Maar één ding heeft dit wachten van Simeon ons wél te zeggen, hield Niemöller zijn medegevangenen voor, „en dat zegt het ons met nadruk: wie wacht op wat God hem beloofd heeft, die wacht zeker niet tevergeefs. (…) Wensen we ons voor het nieuwe jaar de vrijheid? Dat is te begrijpen, maar een belofte van God dat dit geschenk ons ten deel zal vallen hebben we niet. Ons is echter wel gezegd dat we „door veel verdrukkingen het Koninkrijk Gods binnen moeten gaan.””
Wij verwachten van het jaar 1945 de terugkeer van de vrede voor onze volkeren en voor onszelf, aldus de Duitse theoloog, „dat is in orde, God moge ons die geven. Maar als Hij dat niet doet: Hij heeft Zich niet door een woord gebonden. Wel heeft Hij ons door de Heer Christus laten zeggen dat in de laatste tijden voor het aanbreken van Zijn rijk de wereld vol zal zijn van „oorlogen en geruchten van oorlogen.” Maar als nu juist datgene wat ons het meest ter harte gaat niet in Gods belofte is opgenomen, dan vragen we ons toch af of het wel de moeite waard is om, net zoals de oude Simeon, zich helemaal in te stellen op de belofte van God! Als God ons niet wil helpen in deze onze uiterste nood, heeft het dan nog zin ook maar iets van Hem te verwachten en te hopen? Zo vraagt de menselijke eigenzinnigheid, die haar eigen weg wil gaan, en zo vraagt de menselijke moedeloosheid, die in God al even weinig vertrouwen heeft als in haar eigen zwakheid. En daarbij zouden we er werkelijk beter aan doen om, zoals de oude vromen en Godvrezenden, bij wie Simeon hoorde, in het Woord van God te onderzoeken wat Hij dan belooft aan hen die in gelovige gehoorzaamheid en in geduldige verwachting blijven hopen.”
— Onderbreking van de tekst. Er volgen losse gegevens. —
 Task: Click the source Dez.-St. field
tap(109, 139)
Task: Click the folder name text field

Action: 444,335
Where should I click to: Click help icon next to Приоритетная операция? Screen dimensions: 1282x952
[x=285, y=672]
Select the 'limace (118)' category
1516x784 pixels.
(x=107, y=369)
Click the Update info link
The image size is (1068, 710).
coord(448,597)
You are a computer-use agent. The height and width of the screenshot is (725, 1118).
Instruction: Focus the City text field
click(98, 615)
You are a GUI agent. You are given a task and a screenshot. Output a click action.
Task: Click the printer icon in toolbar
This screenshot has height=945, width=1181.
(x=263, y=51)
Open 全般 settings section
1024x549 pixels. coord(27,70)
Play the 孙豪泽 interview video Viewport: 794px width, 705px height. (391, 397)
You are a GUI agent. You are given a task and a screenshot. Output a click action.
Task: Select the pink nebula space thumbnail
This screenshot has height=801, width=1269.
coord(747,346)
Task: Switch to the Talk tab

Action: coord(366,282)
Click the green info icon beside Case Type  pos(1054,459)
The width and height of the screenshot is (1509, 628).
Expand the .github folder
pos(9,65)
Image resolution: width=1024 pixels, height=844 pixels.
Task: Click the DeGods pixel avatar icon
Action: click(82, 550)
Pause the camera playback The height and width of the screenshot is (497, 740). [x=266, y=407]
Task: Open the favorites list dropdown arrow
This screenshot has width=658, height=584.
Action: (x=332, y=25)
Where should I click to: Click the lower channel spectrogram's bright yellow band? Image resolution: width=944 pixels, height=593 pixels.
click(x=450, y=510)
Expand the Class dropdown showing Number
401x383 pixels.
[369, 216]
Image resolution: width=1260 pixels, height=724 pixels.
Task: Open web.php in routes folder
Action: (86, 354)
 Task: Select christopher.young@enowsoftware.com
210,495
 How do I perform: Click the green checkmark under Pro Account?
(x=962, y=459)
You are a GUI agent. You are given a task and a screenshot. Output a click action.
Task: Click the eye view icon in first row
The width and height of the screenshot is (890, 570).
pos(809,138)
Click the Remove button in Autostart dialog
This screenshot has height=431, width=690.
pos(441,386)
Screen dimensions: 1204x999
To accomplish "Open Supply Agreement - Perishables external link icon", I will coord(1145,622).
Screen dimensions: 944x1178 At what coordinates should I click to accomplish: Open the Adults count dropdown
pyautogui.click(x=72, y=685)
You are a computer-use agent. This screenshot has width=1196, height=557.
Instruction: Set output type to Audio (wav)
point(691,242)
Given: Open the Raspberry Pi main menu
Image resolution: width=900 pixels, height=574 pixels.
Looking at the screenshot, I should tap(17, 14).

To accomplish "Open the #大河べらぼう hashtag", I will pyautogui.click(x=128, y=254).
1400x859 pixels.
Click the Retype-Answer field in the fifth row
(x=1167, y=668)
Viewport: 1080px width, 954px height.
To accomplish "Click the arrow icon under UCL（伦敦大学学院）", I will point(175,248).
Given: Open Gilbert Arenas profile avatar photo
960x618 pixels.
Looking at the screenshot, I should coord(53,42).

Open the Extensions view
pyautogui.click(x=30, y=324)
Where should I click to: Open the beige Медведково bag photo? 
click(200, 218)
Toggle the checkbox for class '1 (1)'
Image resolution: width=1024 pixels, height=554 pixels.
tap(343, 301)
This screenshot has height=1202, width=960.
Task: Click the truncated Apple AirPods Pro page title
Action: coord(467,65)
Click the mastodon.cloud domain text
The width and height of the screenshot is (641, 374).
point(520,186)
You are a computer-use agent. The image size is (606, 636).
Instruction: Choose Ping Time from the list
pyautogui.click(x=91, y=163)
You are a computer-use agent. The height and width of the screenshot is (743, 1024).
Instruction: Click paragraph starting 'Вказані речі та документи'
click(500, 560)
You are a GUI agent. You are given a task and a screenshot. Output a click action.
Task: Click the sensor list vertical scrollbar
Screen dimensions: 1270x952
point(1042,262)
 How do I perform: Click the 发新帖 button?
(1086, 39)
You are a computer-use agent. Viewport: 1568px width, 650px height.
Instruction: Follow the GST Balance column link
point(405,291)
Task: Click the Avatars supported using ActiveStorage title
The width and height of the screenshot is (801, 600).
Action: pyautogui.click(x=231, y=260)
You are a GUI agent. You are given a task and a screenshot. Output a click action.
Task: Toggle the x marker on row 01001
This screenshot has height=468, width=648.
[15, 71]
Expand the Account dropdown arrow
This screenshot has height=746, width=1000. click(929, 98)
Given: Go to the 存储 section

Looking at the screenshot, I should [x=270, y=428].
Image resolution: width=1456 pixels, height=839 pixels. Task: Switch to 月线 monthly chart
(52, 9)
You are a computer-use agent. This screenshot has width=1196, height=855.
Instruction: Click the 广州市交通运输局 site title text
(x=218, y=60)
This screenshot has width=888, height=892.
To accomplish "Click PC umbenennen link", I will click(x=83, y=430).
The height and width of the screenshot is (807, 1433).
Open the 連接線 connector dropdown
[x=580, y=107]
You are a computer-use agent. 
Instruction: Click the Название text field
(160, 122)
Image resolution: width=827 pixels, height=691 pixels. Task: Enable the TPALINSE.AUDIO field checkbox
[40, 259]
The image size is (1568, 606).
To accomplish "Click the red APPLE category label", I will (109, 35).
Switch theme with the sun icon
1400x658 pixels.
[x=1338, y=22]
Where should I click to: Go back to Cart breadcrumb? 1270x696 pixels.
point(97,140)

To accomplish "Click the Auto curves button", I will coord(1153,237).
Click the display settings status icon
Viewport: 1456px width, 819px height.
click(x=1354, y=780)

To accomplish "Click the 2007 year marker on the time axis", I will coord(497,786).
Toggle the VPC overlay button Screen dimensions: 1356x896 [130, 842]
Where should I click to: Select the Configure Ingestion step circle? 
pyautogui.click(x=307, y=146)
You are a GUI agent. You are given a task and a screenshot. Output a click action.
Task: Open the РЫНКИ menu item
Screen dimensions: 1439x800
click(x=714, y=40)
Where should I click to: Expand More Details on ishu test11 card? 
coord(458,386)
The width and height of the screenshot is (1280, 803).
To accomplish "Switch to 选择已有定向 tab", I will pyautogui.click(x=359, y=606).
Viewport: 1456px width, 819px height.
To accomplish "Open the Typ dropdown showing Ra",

Bovendien, gaat Niemöller verder, wij kunnen verlangen naar vrijheid en vrede, maar vrijheid hoeft nog geen geluk te brengen, want pas „wanneer de Zoon u vrijgemaakt heeft zult ge werkelijk vrij zijn.” En we weten niet of de komende vrede niet erger is dan alle ellende van deze oorlog, immers: uit de mond van Christus horen we: „Mijn vrede geef Ik u, niet zoals de wereld die geeft, geef Ik hem u.”
Simeons verwachting werd evenwel vervuld, aldus Niemöller, en eigenlijk is díé vervulling ook het enige waar je wat aan hebt. „Wanneer wij Jezus met de ogen van het geloof zien, is Hij Degene Die God Zijn Vader noemt en Die ons zegt dat God ook onze Vader is, dan is er voor ons vrijheid, dan is er voor ons vrede.”
Op 25 april 1945 werd Niemöller, samen met andere prominenten uit Dachau, afgevoerd naar de Alpen. In een Italiaans dorp werden ze op 3 mei –zondag 75 jaar geleden– door de Amerikanen bevrijd.